An NPR music blog called
The Record includes a recent entry about summer songs. The author, a music critic, writes about a certain kind of summer kind of summer song: "Instead of invoking an endless, idealized beach day, such a song resonates within a specific time and place." And then she gets specific:
Not intentionally topical, such songs collide with current events in unexpected ways: a simmering bass line might reflect the oppressiveness of a heat wave, or a confrontational chorus could connect with kids forming a grassroots movement in the street.

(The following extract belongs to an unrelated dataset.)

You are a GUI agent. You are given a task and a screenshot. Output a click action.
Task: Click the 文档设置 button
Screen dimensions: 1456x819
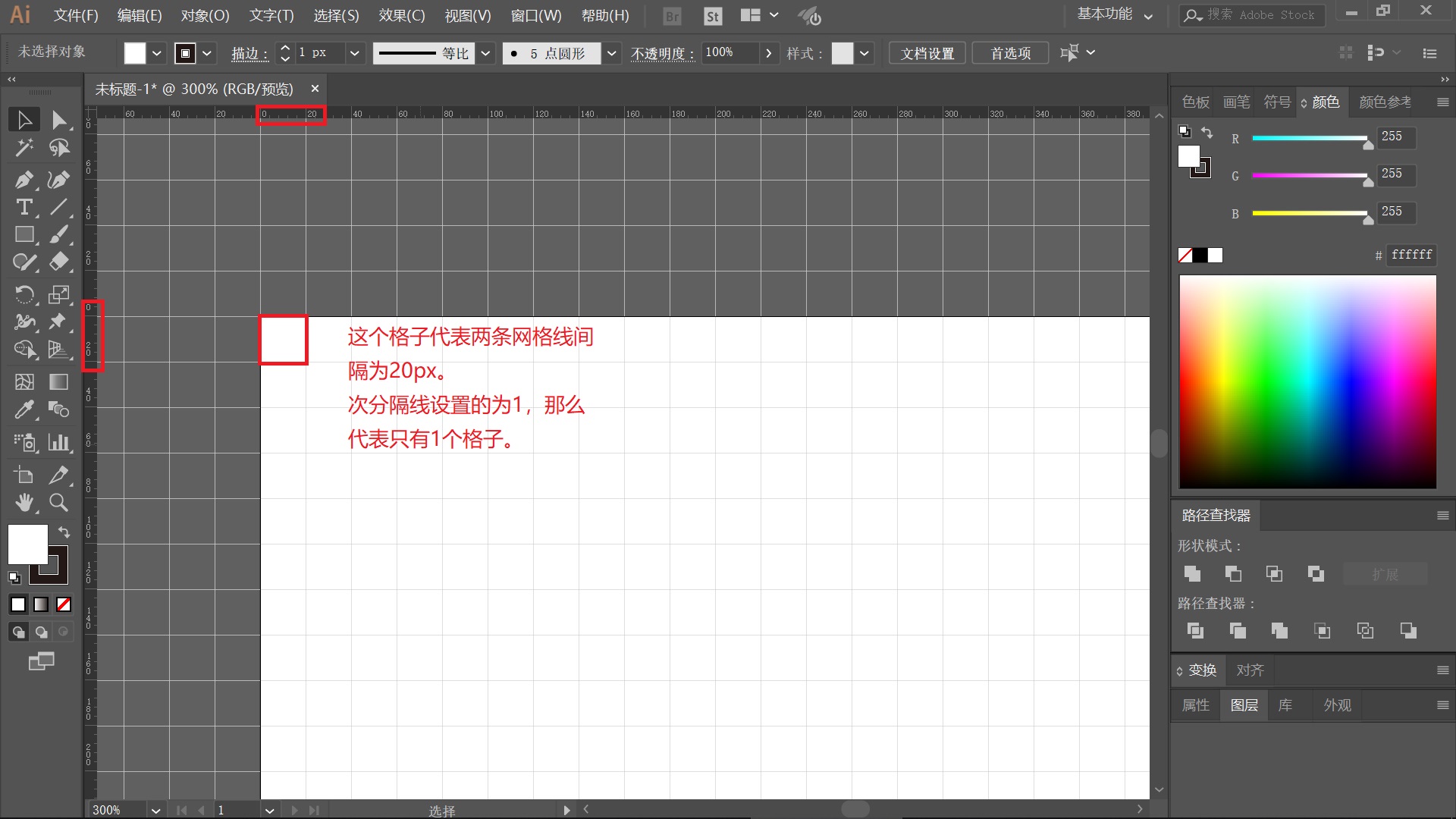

What if the moment's prevailing mood is hard to pin down — sometimes voluble, sometimes glum? I'd call that floating anxiety, the Red Bull-and-vodka delirium of a culture seriously in flux. That's what this summer feels like to me, with the tensions inspired by economic woes, political skirmishes, tragic accidents and true-crime sprees never quite alleviated by the distractions Kardashian weddings and Harry Potter finales provide. It's not a breezy, easy time, even when the weather's nice enough to put the top down.
This does not describe the shared experience of Summer 2011. NPR aired an audio segment on this blog entry today and online I found a short write-up about the segment. This write-up, credited to NPR Staff, negates the original blog entry with this: "Still and all, a summer song is personal. It matters where you spent the past few months, with whom and what kind of memories got made." Exactly.